Lula condena ataque dos EUA à Venezuela e cobra resposta da ONU

Publicado em 03/01/2026, às 10h50
O presidente brasileiro Luiz Inácio Lula da Silva - Marcelo Camargo / Agência Brasil
O presidente brasileiro Luiz Inácio Lula da Silva - Marcelo Camargo / Agência Brasil

Por Agência Brasil

O presidente Luiz Inácio Lula da Silva criticou os ataques dos Estados Unidos à Venezuela e a captura do presidente Nicolás Maduro, considerando esses atos uma grave violação da soberania e um risco para a estabilidade internacional.

Lula destacou que tais ações representam um retrocesso nas relações internacionais e relembram momentos de interferência indesejada na política da América Latina, colocando em risco a paz na região.

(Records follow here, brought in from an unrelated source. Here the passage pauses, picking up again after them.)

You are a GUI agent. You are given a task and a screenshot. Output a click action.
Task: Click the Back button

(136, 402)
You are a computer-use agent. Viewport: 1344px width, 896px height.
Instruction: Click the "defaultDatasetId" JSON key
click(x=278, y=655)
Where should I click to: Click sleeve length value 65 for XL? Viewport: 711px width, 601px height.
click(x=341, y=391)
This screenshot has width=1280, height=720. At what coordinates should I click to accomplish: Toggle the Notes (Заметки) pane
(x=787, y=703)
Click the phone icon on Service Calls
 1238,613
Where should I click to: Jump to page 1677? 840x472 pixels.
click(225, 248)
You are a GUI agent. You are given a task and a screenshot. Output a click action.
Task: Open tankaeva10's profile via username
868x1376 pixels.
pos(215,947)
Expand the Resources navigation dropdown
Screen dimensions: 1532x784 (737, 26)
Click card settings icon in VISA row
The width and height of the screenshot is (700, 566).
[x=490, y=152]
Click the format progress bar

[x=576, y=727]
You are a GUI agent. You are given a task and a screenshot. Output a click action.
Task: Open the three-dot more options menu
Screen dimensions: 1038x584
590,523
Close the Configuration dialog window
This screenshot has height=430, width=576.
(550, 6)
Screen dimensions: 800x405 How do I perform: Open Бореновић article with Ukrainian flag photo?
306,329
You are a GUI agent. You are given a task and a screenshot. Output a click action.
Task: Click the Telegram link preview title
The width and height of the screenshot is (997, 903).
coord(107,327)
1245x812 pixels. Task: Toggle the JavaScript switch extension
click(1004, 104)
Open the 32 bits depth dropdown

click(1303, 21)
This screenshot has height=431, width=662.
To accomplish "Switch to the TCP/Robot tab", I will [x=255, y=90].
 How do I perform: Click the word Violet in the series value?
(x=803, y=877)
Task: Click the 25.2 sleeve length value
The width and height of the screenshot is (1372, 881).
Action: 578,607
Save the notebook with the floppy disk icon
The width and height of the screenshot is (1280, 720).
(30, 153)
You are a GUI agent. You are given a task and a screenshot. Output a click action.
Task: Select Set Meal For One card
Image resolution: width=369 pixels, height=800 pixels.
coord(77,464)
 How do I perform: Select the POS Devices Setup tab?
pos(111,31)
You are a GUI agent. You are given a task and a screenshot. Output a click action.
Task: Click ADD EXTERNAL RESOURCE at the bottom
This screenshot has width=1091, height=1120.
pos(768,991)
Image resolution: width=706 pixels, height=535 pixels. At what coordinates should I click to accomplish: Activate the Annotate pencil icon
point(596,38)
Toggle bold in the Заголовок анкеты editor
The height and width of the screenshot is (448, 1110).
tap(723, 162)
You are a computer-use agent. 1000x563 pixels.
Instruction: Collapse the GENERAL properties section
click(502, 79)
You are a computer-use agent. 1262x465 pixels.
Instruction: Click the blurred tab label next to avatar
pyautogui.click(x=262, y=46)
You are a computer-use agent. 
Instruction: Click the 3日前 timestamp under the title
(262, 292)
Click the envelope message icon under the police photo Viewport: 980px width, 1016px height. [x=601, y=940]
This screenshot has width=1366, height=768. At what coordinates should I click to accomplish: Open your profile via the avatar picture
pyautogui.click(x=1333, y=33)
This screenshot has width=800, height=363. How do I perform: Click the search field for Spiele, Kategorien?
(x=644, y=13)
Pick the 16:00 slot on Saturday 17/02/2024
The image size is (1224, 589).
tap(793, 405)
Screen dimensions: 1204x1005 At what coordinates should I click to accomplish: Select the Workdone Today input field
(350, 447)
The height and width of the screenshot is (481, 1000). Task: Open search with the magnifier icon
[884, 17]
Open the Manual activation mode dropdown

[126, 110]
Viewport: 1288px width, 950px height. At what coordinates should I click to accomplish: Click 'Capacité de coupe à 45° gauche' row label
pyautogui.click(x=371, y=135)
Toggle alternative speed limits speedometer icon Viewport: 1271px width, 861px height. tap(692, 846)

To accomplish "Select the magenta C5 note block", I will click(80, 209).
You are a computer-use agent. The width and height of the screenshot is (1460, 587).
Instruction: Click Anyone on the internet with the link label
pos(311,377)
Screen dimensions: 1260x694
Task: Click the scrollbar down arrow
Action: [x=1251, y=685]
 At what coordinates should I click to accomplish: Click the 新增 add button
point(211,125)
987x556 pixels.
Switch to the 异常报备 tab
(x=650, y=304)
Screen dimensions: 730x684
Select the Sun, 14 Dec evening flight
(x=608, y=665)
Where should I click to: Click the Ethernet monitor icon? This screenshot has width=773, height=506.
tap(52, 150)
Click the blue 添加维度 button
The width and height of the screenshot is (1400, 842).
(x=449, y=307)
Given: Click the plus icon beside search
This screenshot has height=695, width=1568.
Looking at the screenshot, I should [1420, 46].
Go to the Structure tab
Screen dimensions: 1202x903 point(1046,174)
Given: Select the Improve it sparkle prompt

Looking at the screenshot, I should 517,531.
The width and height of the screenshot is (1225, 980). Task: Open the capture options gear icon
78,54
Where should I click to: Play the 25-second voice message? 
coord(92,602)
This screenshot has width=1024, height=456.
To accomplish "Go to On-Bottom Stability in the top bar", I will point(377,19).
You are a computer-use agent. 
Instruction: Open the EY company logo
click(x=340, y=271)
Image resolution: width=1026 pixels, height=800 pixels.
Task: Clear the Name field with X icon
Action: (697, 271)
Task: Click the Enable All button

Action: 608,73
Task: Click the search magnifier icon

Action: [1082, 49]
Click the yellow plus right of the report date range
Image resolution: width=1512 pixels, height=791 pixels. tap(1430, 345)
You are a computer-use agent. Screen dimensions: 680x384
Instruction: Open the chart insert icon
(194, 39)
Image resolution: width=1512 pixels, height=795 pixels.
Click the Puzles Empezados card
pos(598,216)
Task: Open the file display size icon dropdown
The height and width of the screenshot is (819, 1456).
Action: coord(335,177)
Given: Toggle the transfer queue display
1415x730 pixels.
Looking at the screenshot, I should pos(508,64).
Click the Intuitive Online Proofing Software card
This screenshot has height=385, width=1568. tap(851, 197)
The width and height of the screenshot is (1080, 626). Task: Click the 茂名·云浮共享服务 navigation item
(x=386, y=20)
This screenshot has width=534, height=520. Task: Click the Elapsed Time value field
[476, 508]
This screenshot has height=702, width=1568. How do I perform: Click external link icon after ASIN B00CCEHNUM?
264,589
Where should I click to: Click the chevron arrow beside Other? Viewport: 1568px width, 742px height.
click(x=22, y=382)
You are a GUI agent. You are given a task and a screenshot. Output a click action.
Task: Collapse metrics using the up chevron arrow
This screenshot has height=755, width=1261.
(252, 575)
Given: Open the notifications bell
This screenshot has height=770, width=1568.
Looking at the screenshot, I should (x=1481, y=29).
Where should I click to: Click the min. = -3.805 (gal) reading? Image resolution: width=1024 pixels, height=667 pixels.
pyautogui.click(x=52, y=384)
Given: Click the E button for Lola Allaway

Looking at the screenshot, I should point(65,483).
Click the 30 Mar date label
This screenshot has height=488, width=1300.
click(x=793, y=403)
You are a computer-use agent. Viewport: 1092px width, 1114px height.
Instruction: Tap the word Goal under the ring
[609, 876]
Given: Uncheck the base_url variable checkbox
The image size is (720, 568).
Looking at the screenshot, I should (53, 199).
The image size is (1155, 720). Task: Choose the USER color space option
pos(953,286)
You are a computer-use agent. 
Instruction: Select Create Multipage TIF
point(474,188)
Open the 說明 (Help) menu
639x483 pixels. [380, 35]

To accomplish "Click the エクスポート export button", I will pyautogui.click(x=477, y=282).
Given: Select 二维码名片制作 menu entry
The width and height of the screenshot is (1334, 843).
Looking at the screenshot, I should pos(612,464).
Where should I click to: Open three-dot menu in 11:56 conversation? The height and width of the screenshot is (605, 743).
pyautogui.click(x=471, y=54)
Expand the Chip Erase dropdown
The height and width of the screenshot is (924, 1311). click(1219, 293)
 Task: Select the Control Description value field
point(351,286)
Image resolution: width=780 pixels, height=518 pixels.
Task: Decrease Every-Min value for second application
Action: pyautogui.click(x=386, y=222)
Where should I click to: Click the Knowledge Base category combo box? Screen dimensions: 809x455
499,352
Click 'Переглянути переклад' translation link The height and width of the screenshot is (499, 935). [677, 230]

O presidente pediu uma resposta firme da ONU e reafirmou a disposição do Brasil em promover o diálogo e a cooperação, condenando o uso da força como solução para conflitos.

Resumo gerado por IA

O presidente Luiz Inácio Lula da Silva se pronunciou na manhã deste sábado sobre os ataques dos Estados Unidos à Venezuela e a captura do presidente venezuelano Nicolás Maduro e sua esposa, Cilia Flores. Lula condenou a ação militar e cobrou uma resposta vigorosa da Organização das Nações Unidas (ONU).

"Os bombardeios em território venezuelano e a captura do seu presidente ultrapassam uma linha inaceitável. Esses atos representam uma afronta gravíssima à soberania da Venezuela e mais um precedente extremamente perigoso para toda a comunidade internacional. Atacar países, em flagrante violação do direito internacional, é o primeiro passo para um mundo de violência, caos e instabilidade, onde a lei do mais forte prevalece sobre o multilateralismo", disse Lula, por meio das redes sociais.

"A condenação ao uso da força é consistente com a posição que o Brasil sempre tem adotado em situações recentes em outros países e regiões. A ação lembra os piores momentos da interferência na política da América Latina e do Caribe e ameaça a preservação da região como zona de paz. A comunidade internacional, por meio da Organização das Nações Unidas, precisa responder de forma vigorosa a esse episódio. O Brasil condena essas ações e segue à disposição para promover a via do diálogo e da cooperação."